A mid-market perspective on decision making during M&A transactions

A mid-market perspective on decision making during M&A transactions

Execution of an M&A transaction generates thousands of decisions, most of them with minor impact to the investment thesis. But these small and medium decisions often bog down the decision-making process when the distribution of authority is ill-defined and leadership is consistently seeking consensus and/or input from the broader team.

The solutions I offer to circumvent the decision making merry-go-round are not complex, but often take guts to apply:

During Diligence

  1. Perform an abbreviated stakeholder assessment to identify what investment model decisions will have the largest impact to employees and customers (e.g., pricing, facility consolidation, distribution channels).
  2. Identify the top 10-12 decisions that will need the full Management Team’s input and approval (hint: use the results of the stakeholder assessment as a starting place). Then create a simple decision document to manage these decisions as information is made available.

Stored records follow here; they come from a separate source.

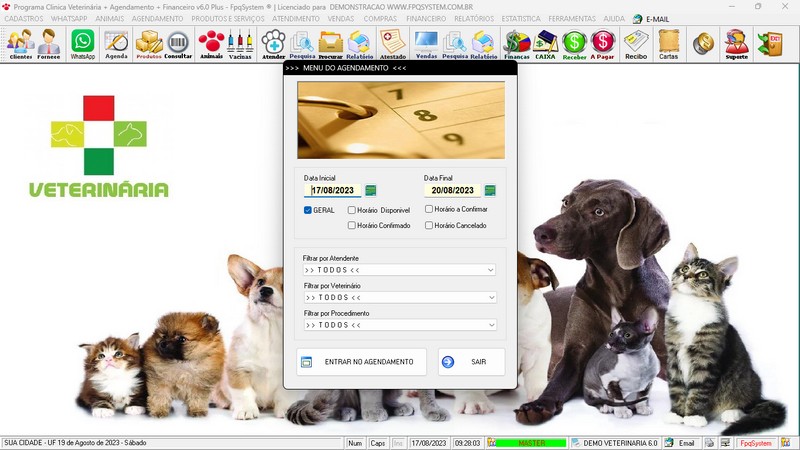Viewport: 800px width, 450px height.
Task: Check the Horário Cancelado option
Action: [x=429, y=225]
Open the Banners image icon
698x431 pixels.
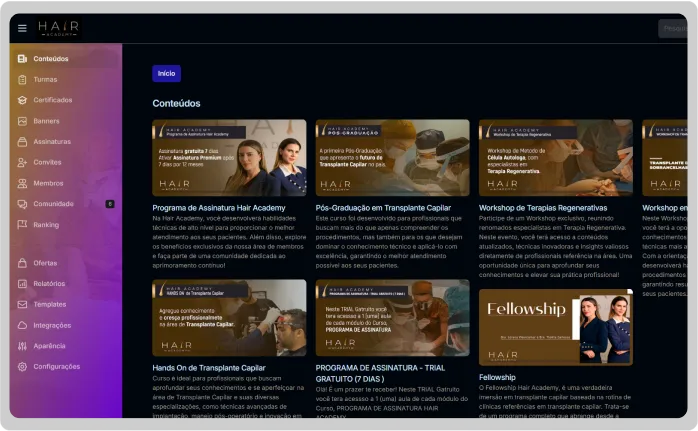coord(22,121)
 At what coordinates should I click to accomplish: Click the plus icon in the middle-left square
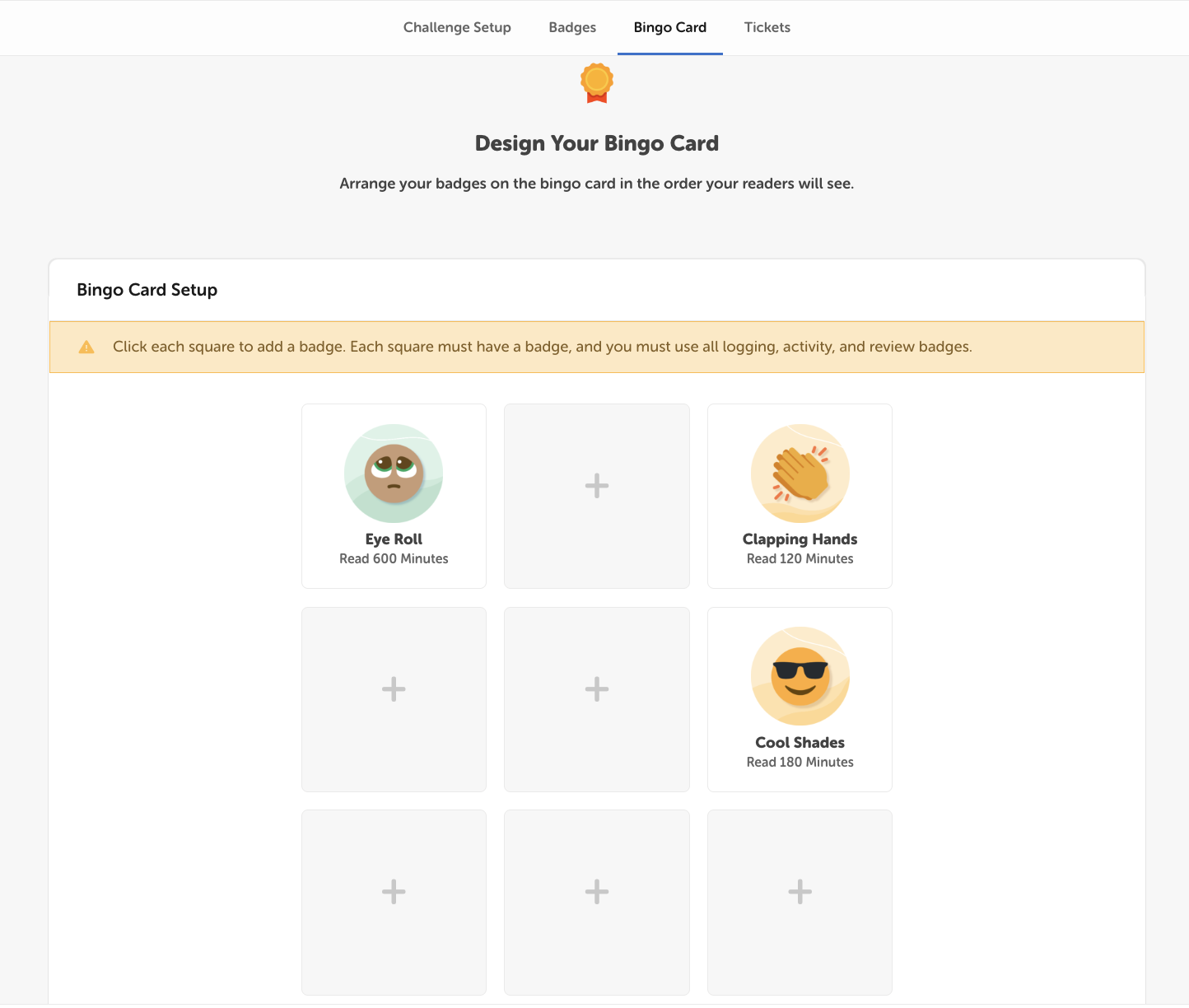[393, 688]
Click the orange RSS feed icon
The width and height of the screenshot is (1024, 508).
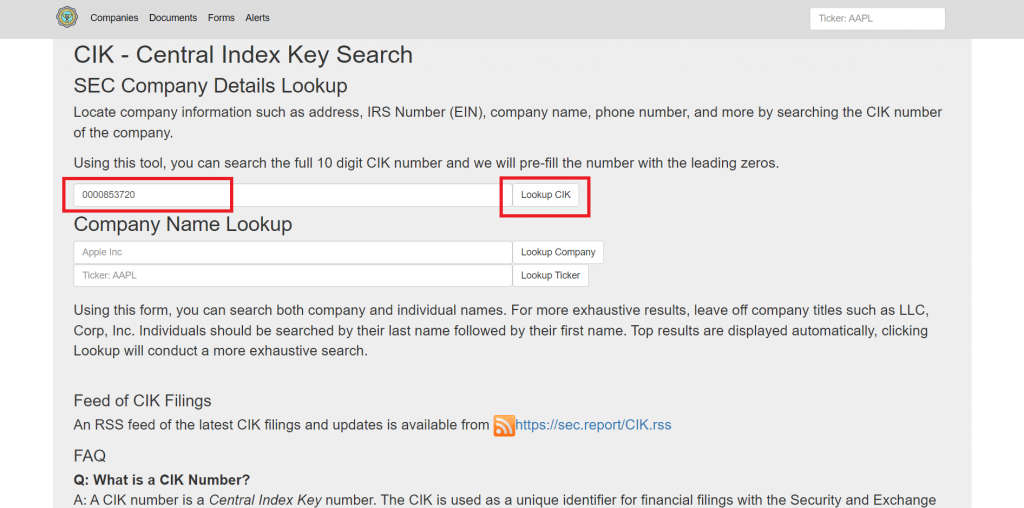point(504,426)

During Integration Planning

  1. Once the interim organization charts are established, create a decision matrix that identifies the responsibilities of each departmental leader regarding decisions for each department. This can be stratified by “Reviewer,” “Approver,” and “Informed Only.” When new decisions arise leverage the matrix to quickly circulate to the appropriate team members. In a merger, it will be important to have fair, but not equal representation from each company – challenge yourself to have only one leader per department.
  2. Develop a “decision calendar” for the first 100 days to create a sense of urgency and hold the parties accountable.
  3. Use executive meetings to get the Management Team in the habit of making decisions and not just providing a status update on the transaction. Use basic meeting facilitation practices, such as, identifying outstanding decisions in the agenda, circulating supporting material in advance of the meeting, etc.

During Integration Execution

  1. Give decisions an expiration date and designate an ultimate decision maker that can make the final call if a decision has not been reached by the expiration date.
  2. Identify and communicate the critical path of the separation and/or integration so that everyone is aware of the comprehensive impact of delaying a decision.
  3. Use change management tools like a change network of employees to disseminate decision rationale and champion the decisions.

Death by committee can slow integration and erode synergy opportunities while dividing and conquering allows more to be done while creating trust across a new Management Team. Challenge yourself and team to try these simple tools that empower the team, expedite decisions, and allow leadership to discuss only the issues that have material impact.